= 読む文章 =
急性胸痛に対する冠動脈 CT 血管造影と標準的評価との比較
Coronary CT Angiography versus Standard Evaluation in Acute Chest Pain
U. Hoffmann and Others
急性冠症候群が疑われる症状のある患者に対して,救急部で行われる冠動脈 CT 血管造影(CCTA)を含む評価が,標準的な評価よりも有効であるかどうかは不明である.
多施設共同研究において,2010 年 4 月~2012 年 1 月の平日の日中に救急部を受診した,急性冠症候群が疑われる症状があるが,最初の評価では心電図の虚血性変化やトロポニン値の上昇がみられない 40~74 歳の患者を,早期に CCTA による評価を行う群と,標準的な評価を行う群に無作為に割り付けた.主要エンドポイントは入院期間とした.副次的エンドポイントは救急部からの退院率,28 日の時点における主要有害心血管イベント,累積費用とした.安全性エンドポイントは見逃された急性冠症候群とした.

= データの一部 =
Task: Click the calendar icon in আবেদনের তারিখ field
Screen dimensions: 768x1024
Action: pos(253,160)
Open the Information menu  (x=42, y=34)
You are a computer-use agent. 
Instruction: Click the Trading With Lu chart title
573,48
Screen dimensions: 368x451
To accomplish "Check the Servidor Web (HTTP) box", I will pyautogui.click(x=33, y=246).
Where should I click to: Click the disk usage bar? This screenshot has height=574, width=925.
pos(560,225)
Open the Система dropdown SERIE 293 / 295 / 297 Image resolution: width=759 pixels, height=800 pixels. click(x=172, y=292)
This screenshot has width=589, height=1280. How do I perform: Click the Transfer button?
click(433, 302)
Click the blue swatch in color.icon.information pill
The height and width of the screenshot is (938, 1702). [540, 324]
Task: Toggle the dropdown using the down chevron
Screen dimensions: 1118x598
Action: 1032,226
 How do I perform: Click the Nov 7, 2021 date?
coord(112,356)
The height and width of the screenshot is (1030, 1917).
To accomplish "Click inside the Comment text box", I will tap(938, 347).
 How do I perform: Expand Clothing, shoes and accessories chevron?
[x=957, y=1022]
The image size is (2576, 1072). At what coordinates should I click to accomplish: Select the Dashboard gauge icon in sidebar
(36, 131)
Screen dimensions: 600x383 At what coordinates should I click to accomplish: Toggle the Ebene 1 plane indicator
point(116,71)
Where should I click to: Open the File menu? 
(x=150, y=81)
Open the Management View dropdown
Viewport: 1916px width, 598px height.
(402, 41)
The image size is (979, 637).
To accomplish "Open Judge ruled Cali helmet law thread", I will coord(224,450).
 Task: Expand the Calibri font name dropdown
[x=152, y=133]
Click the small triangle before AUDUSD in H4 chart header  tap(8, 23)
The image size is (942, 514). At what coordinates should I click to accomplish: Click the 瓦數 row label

= やること A =
胸痛のCT検査についての文章に合っているかどうか、(i)~(iii)それぞれに「はい」か「いいえ」で答え、決め手となる文章中の言葉をそのまま引用してください。(i) 対象の患者は40~74歳だった。(ii) 主要エンドポイントは累積費用だった。(iii) 週末に受診した患者も対象に含まれていた。
= やること B =
胸痛のCT検査についての文章を、途切れたところから書き継いでください。
一覧は、胸痛のCT検査についての文章とは関係がありません。

= 答え A =
(i) はい:「40~74 歳の患者」
(ii) いいえ:「主要エンドポイントは入院期間とした」
(iii) いいえ:「平日の日中に救急部を受診した」

= 答え B =
平均年齢(±SD)54±8 歳の患者 1,000 例(女性 47%)で,急性冠症候群の割合は 8%であった.早期 CCTA 後のほうが,標準的評価後よりも入院期間が 7.6 時間短く(P<0.001),救急部から直接退院した患者が多かった(47% 対 12%,P<0.001).見逃された急性冠症候群の症例はなく,28 日の時点における主要有害心血管イベントにも有意差はなかった.CCTA 後のほうがその後の検査が多く,放射線被曝量が高かった.平均累積治療費は CCTA 群と標準評価群とで同等であった(それぞれ 4,289 ドルと 4,060 ドル,P=0.65).
急性冠症候群が疑われる症状で救急部を受診した患者において,CCTA をトリアージ戦略に組み入れることにより,救急部の標準的評価よりも臨床的意思決定が効率化されたが,全体的な治療費は減少することなく,その後の検査と放射線被曝量が増加した.(米国立心臓・肺・血液研究所から研究助成を受けた.ROMICAT-II ClinicalTrials.gov 番号:NCT01084239)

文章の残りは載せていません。